Background/aims: To determin whether cyclosporine is effective in inducing remission in patients with severe active inflammatory bowel disease, refractory to steroids.
Methodology: Twenty-three patients with severe and steroid-refractory inflammatory bowel disease (15 ulcerative colitis and 8 Crohn's disease) were included. The Mayo Clinic Score and the CDAI were used to evaluate activity. Cyclosporine (4 mg/kg/day) was administered for a maximum of ten and a minimum of 7 days.
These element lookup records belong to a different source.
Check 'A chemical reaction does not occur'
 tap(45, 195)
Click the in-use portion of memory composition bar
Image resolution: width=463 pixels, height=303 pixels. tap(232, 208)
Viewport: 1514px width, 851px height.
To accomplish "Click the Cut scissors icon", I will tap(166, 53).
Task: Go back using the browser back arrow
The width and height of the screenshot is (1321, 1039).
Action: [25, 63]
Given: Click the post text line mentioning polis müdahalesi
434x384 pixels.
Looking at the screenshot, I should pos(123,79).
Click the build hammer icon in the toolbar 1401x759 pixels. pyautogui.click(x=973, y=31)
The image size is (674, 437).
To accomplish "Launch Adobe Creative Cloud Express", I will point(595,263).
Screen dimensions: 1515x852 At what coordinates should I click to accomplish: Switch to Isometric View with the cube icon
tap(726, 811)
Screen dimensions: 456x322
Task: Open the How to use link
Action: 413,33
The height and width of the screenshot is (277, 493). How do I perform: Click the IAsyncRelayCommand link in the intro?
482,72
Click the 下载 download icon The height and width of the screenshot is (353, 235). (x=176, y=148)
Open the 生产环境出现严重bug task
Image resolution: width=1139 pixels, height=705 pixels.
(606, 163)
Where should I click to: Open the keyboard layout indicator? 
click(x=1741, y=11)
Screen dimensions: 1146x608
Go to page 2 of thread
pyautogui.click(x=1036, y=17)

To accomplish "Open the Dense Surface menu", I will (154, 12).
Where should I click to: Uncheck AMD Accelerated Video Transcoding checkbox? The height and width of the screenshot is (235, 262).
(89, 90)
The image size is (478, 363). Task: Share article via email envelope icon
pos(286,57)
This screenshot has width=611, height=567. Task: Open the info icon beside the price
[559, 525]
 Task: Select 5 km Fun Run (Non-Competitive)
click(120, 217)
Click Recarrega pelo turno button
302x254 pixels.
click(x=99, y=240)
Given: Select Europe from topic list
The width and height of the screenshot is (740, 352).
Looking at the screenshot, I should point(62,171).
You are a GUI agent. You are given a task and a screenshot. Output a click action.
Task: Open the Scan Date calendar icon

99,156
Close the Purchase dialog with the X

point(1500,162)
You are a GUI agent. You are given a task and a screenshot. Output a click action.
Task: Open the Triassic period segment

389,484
Results: Ten of the 15 ulcerative colitis patients achieved remission with a mean response lag time to onset improvement of 8 days. Seven of these patients remained stable with mesalazine 4 months after cyclosporine treatment. Two patients relapsed and underwent colectomy on the 50th and 200th day after treatment. Five patients presented no response and required urgent colectomy. Six of the 8 Crohn's disease patients achieved remission with a mean response lag time to onset improvement of 7 days. The 6 patients remained stable with mesalazine four months after cyclosporine treatment. The other 2 developed reversible renal failure and had to be released from the study.
Conclusions: Intravenous high dose cyclosporine is effective and can be used as a rapid onset treatment for acute steroid refractory IBD.